| What the task requires |
Lines that contain the string "agent" are the ones to list; copy all of them from the records.

-------- Records for processing

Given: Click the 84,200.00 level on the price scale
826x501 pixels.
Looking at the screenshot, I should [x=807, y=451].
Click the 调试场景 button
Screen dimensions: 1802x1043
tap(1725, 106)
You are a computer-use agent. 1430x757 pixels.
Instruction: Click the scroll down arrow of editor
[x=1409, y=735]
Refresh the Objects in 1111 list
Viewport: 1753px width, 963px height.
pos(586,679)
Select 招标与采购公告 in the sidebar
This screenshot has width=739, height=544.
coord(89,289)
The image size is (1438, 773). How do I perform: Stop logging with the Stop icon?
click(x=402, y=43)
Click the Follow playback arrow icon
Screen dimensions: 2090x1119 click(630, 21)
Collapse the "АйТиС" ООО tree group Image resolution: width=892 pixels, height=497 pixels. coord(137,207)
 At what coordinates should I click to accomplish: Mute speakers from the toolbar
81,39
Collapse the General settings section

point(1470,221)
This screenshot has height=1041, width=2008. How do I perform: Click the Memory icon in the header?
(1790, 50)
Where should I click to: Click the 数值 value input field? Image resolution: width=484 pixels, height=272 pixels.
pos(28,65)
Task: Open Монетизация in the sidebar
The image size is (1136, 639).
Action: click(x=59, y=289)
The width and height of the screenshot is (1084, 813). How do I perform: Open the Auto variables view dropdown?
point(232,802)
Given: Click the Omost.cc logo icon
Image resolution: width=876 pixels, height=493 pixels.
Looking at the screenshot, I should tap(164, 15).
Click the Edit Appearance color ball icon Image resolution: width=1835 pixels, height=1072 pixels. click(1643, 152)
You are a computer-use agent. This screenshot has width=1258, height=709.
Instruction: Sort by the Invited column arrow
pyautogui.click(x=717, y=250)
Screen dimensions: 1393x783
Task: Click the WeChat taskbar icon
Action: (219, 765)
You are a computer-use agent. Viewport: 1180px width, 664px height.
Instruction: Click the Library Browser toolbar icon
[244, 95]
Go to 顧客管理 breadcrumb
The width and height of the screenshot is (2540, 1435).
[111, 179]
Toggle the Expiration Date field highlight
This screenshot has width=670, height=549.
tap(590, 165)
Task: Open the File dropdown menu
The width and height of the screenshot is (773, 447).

----------------

| Written solution |
You are a computer-use agent. 1430x757 pixels.
You are a computer-use agent. This screenshot has width=1258, height=709.
You are a computer-use agent. Viewport: 1180px width, 664px height.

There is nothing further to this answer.